System-Wide Sewer Rehabilitation – Efficiency in Design
Abstract:Large, system-wide sewer system rehabilitation programs can take years to move from planning projects (inspection and condition assessment) to actual design contracts. Because of that lengthy process and the dynamic nature of infrastructure asset deterioration, the design engineer is often faced with decisions as to what previous inspection data can be used for the design and what additional inspection is needed to complete the design. By recognizing these challenges early on, there are approaches to design that make the most efficient use of time and budget on these large-scale projects.
The Northeast Ohio Regional Sewer District (NEORSD) provides wastewater conveyance and treatment for 61 municipalities in the Greater Cleveland metropolitan area. In the late 1990s, the District conducted a comprehensive interceptor inspection and condition assessment program incorporating every interceptor and dry weather outlet in the three District combined sewer service areas totaling approximately 1.2 million feet of sewer. Following this work, the District conducted a series of interceptor rehabilitation design projects based on their findings. The rehabilitation work was bid under seven different construction contracts as follows:
2 – Spot Repair Contracts (Totaling 6.2 million)
2 – Sewer Lining and Replacement Contracts (totaling 25.3 million)
2 – Sewer Cleaning Contracts (Totaling 4.3 million)
1 — Manhole Rehabilitation Contract (Totaling 1.3 million)
Design has been completed on all seven interceptor rehabilitation contracts over the period of 2001 through 2009. Construction has been completed on six of the seven projects. The final construction contract began in February 2010 and is scheduled to be completed in August 2011.
The inspection and evaluation program identified pipes and manholes needing rehabilitation. Due to project packaging (by work type and service area), and incorporating rehabilitation projects into a crowded capital improvement plan, the timing of the rehabilitation work stretched over a number of years. By the time some of the design projects were initiated, the original inspection data was up to 12 years old. All sewer reaches identified for lining or replacement were re-inspected as part of the design contract to ensure that design is based on current information. However, the lining and replacement only accounted for approximately 112 reaches. There were more than 980 sites identified for cleaning, spot repairs, or manhole rehabilitation.
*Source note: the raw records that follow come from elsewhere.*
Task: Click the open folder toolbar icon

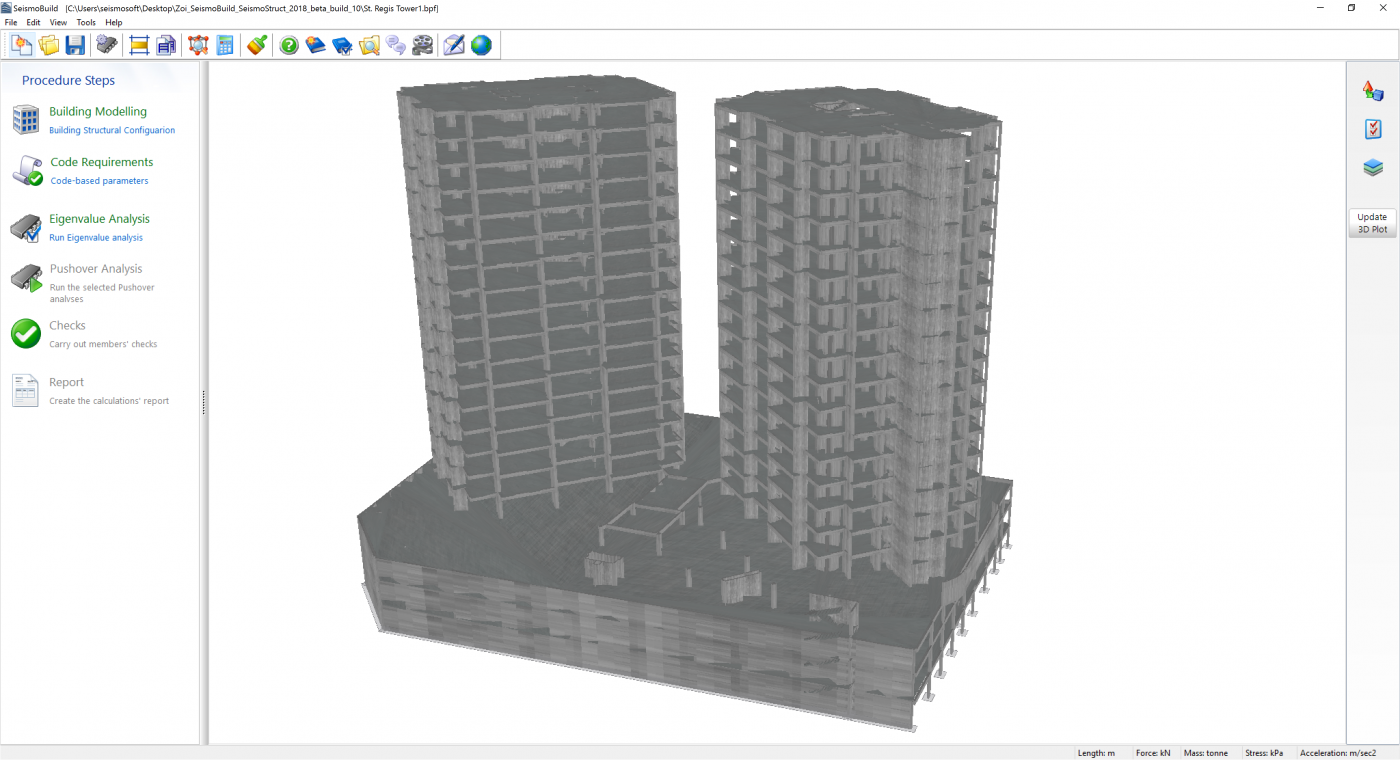Action: coord(48,45)
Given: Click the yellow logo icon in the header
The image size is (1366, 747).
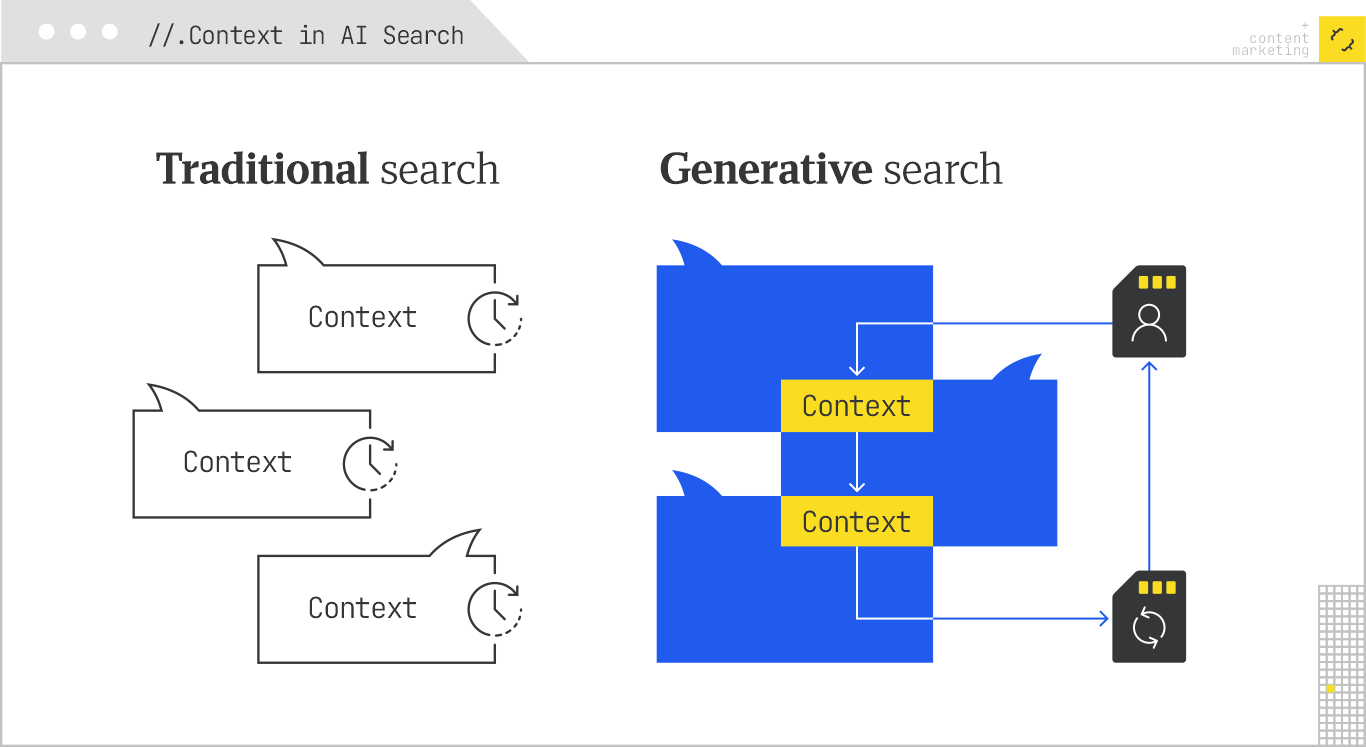Looking at the screenshot, I should 1342,39.
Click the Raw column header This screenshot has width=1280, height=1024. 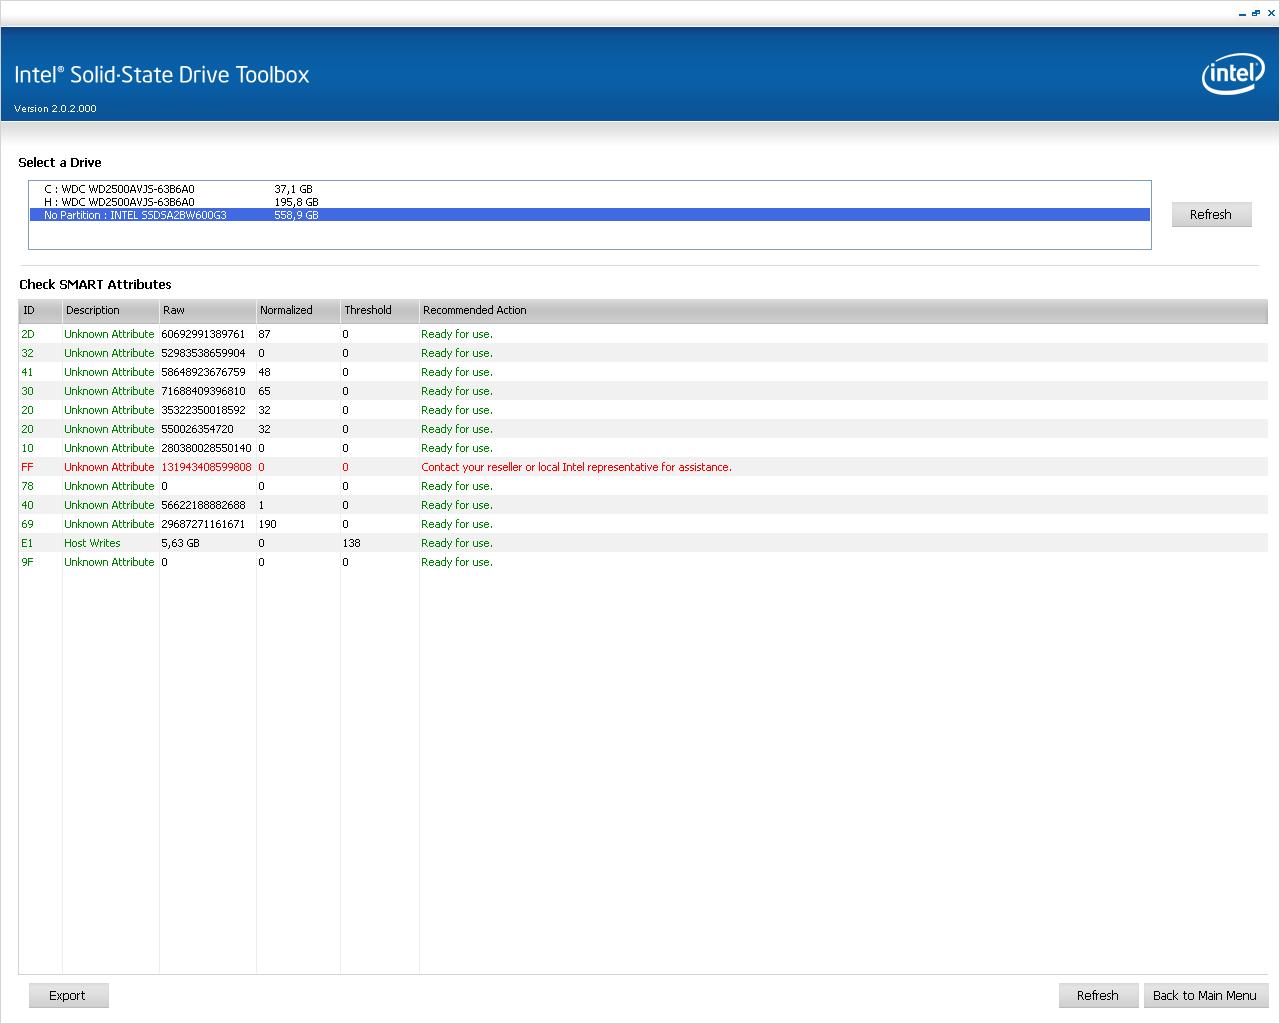coord(208,311)
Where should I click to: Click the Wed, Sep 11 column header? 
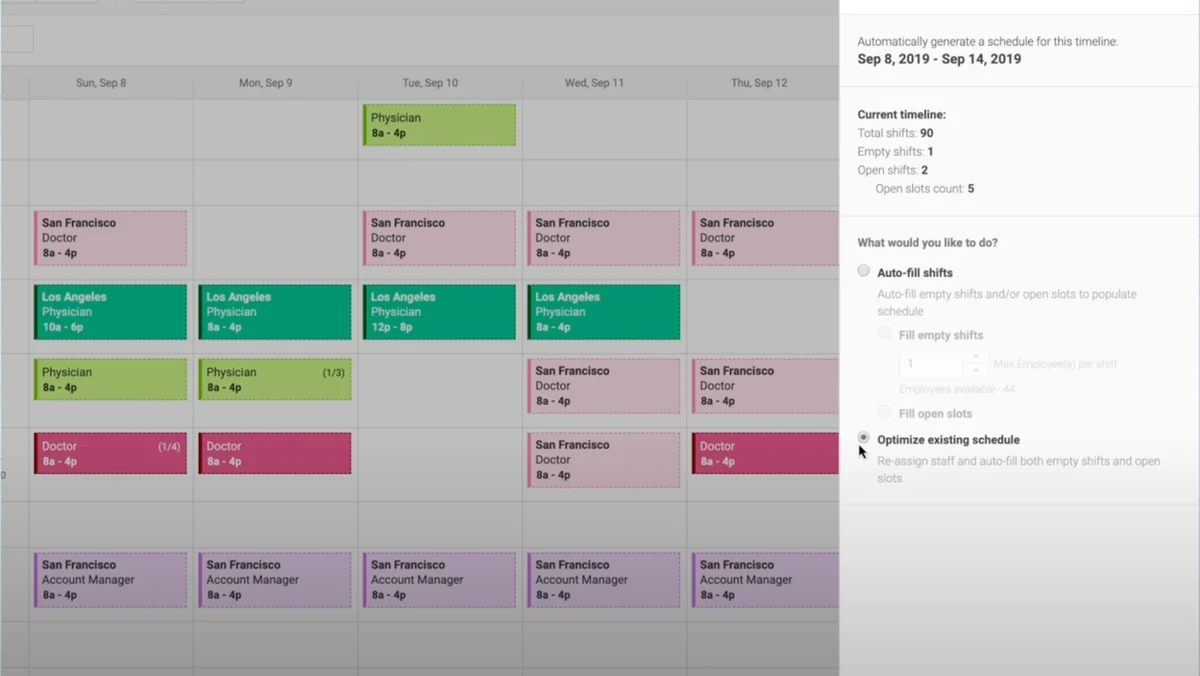[x=594, y=83]
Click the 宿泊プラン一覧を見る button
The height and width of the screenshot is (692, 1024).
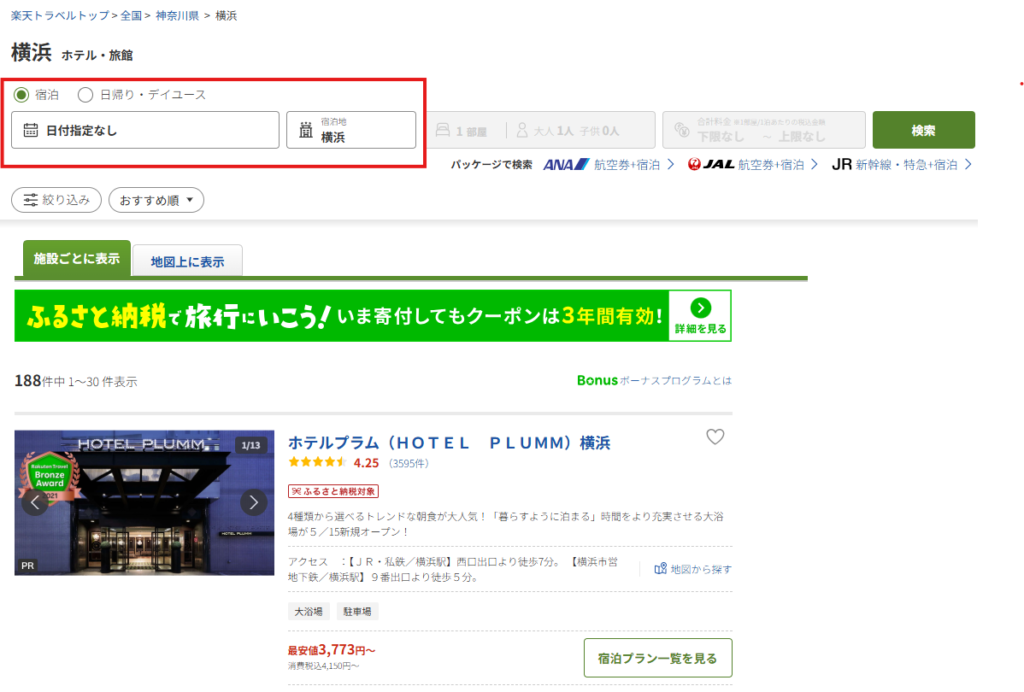pyautogui.click(x=657, y=658)
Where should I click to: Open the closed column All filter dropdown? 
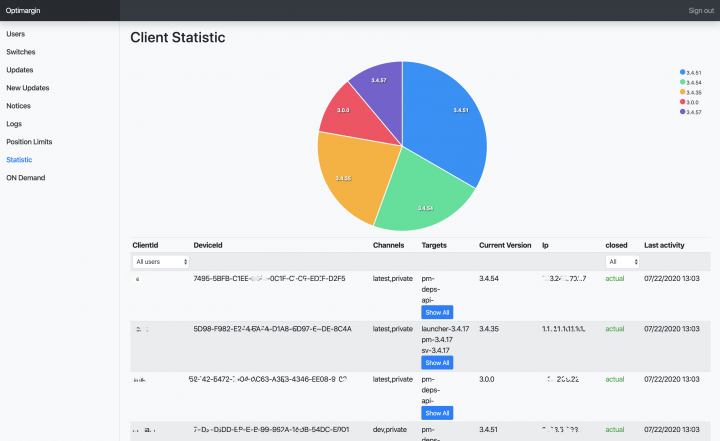[622, 261]
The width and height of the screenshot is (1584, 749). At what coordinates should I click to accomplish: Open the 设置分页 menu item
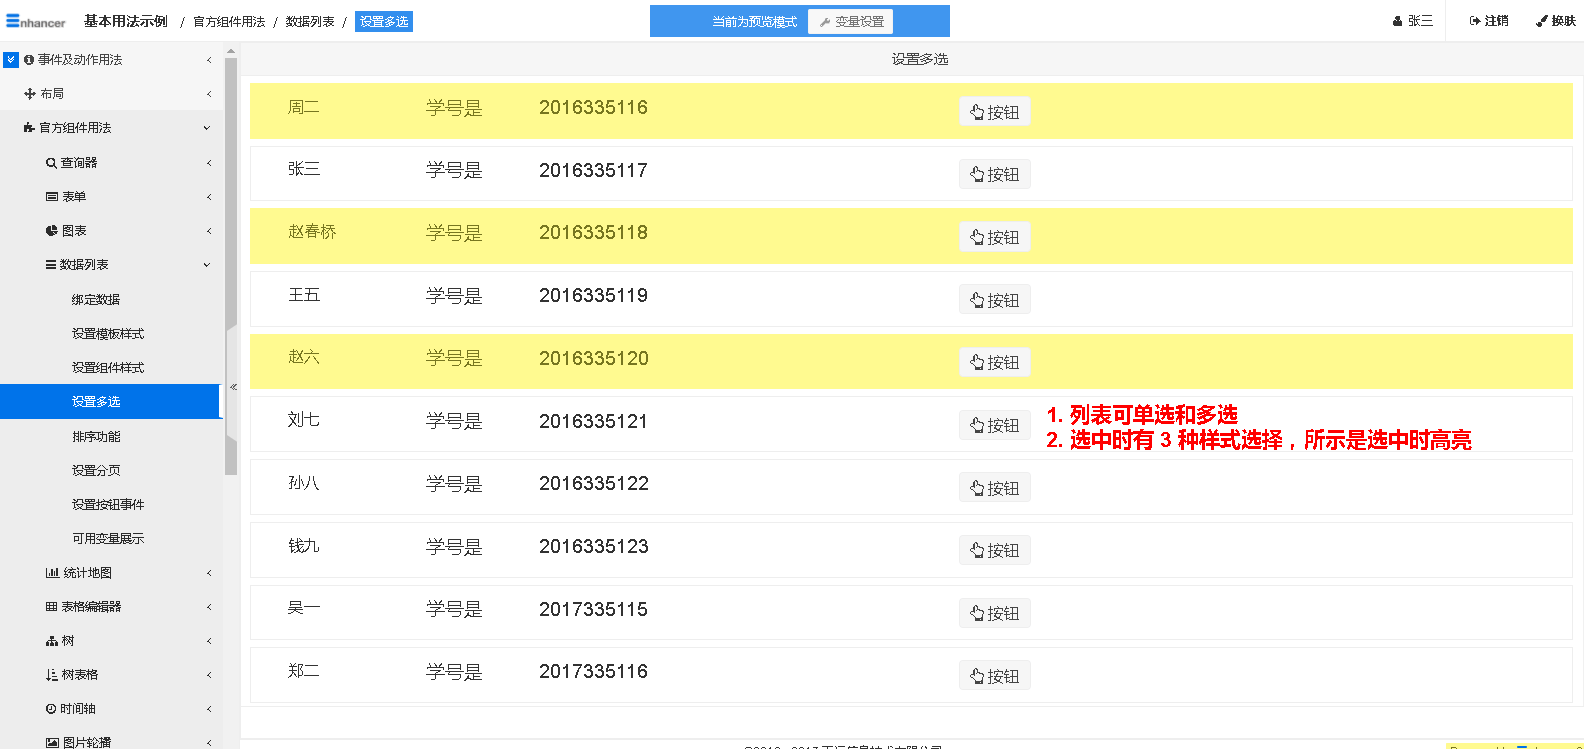pyautogui.click(x=96, y=471)
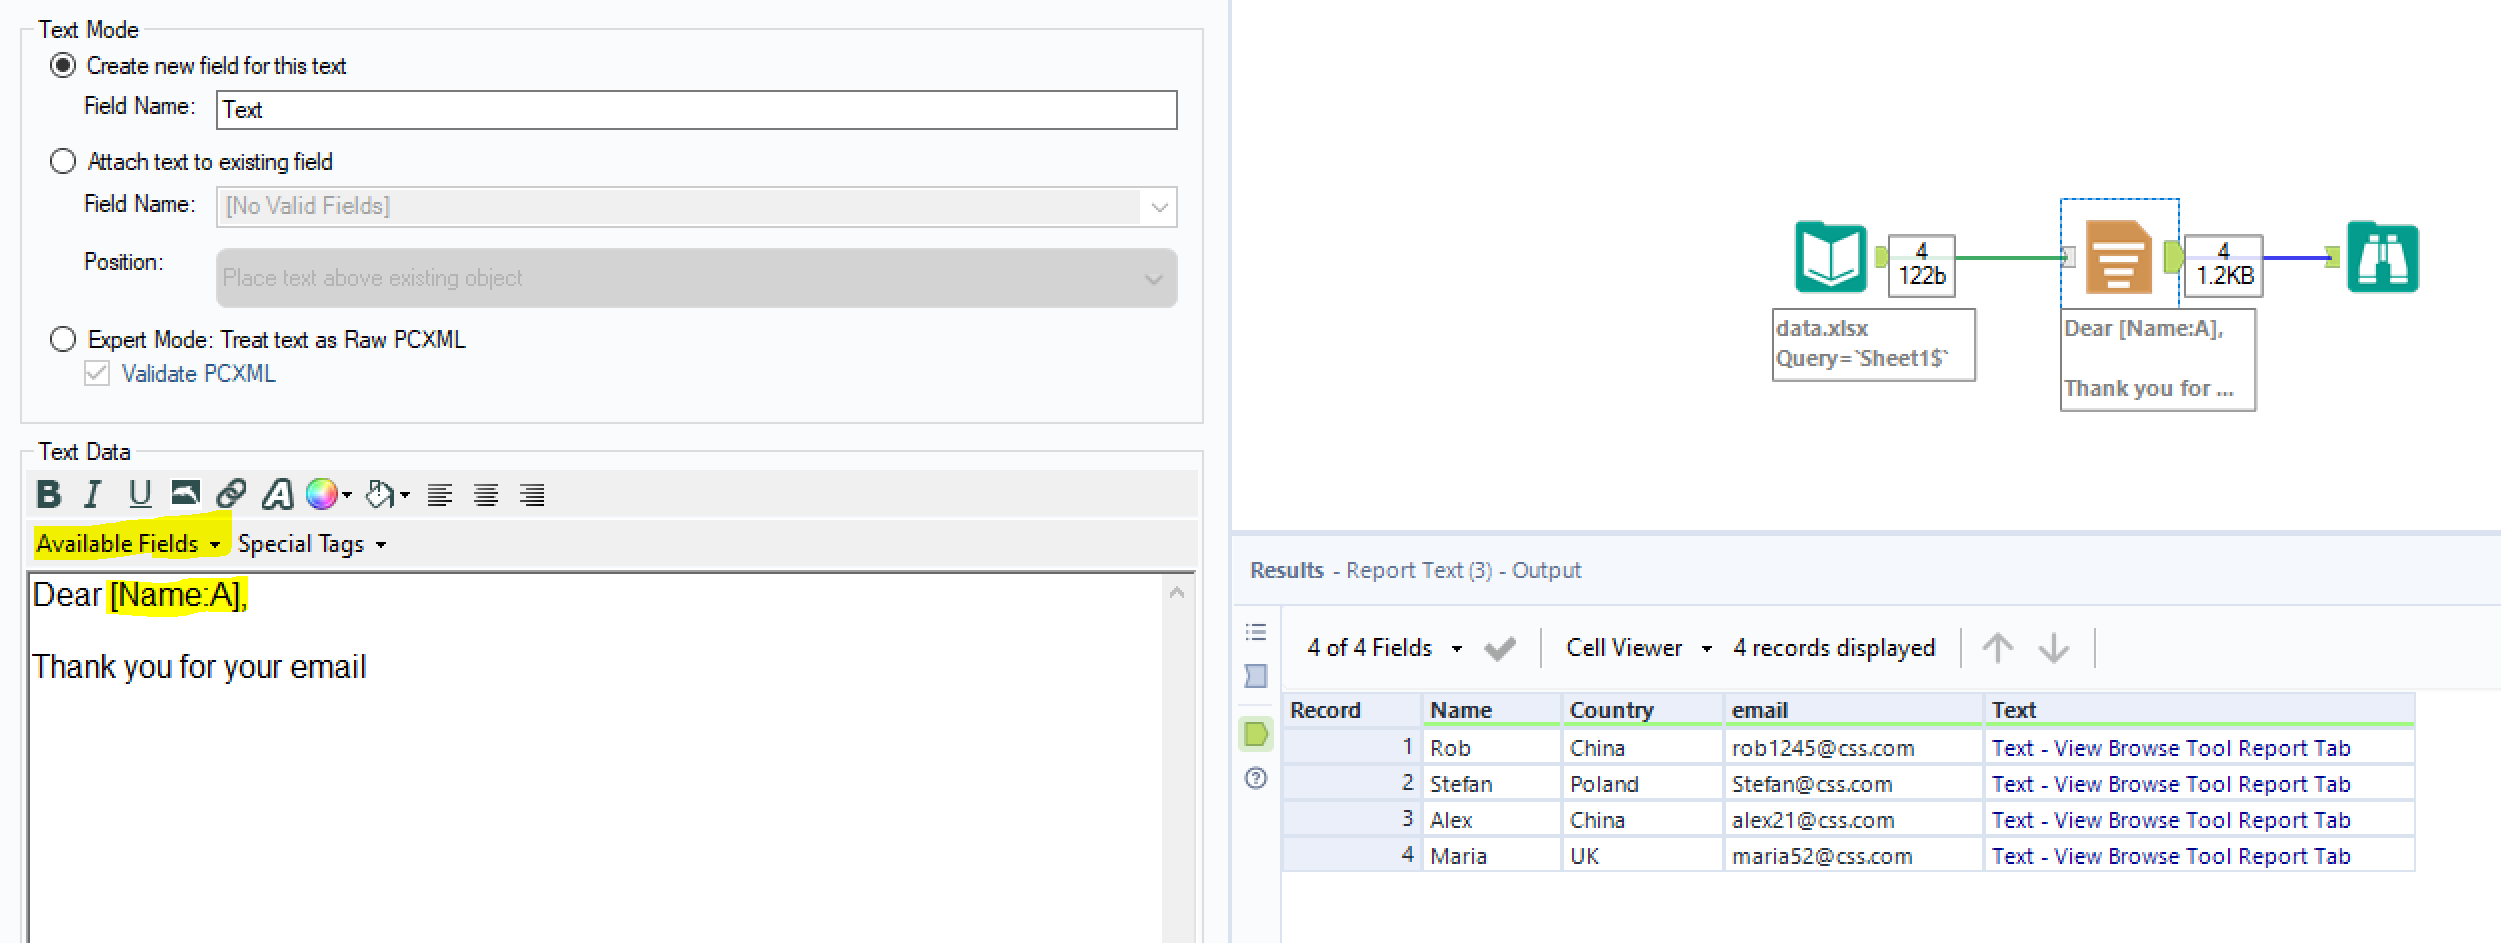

Because it was not practical or cost effective to re-inspect all of these reaches or manholes, much or, in some cases, all of the data included in the construction documents had to be based on the historic information for condition, location, access, and rehabilitation recommendations. Due to the inherent changing nature of this information, the challenge faced was how to effectively verify the design data and reduce potential contract change orders.
When evaluating whether to rely on previous inspection data or conduct additional inspection activities there are several issues that need to be considered:
Will you conduct any re-inspection as part of design?
If so, how much will you re-inspect?
How will you decide which reaches to re-inspect and which to use the historical data?
What are the implications of using old data?
Is there a more efficient and effective way to spend your design money to verify this information for design?
How do you interpret and incorporate historical inspection and condition assessment data from various sources?
What is the critical information that needs to be included in the design documents?
This paper will focus on how NEORSD approached the answers to all of these questions and ways to incorporate the lessons learned on better approaching data verification during design. This methodology was developed and refined over the course of the eight-year rehabilitation design program and will provide guidance for determining the most efficient use of available design investigation budget for other system-wide improvement projects.
In 2009, the District began design for rehabilitation of their combined sewer overflow (CSO) system which also is based on historical inspection data up to 12 years old. The methodology developed during the interceptor design program has also been implemented for the design of the three CSO rehabilitation projects estimated at 29 million in construction cost. Design of the cleaning, spot repair, and manhole rehabilitation contract was completed in August 2010. The results and additional lessons learned from the design investigation phase of this project also will be discussed.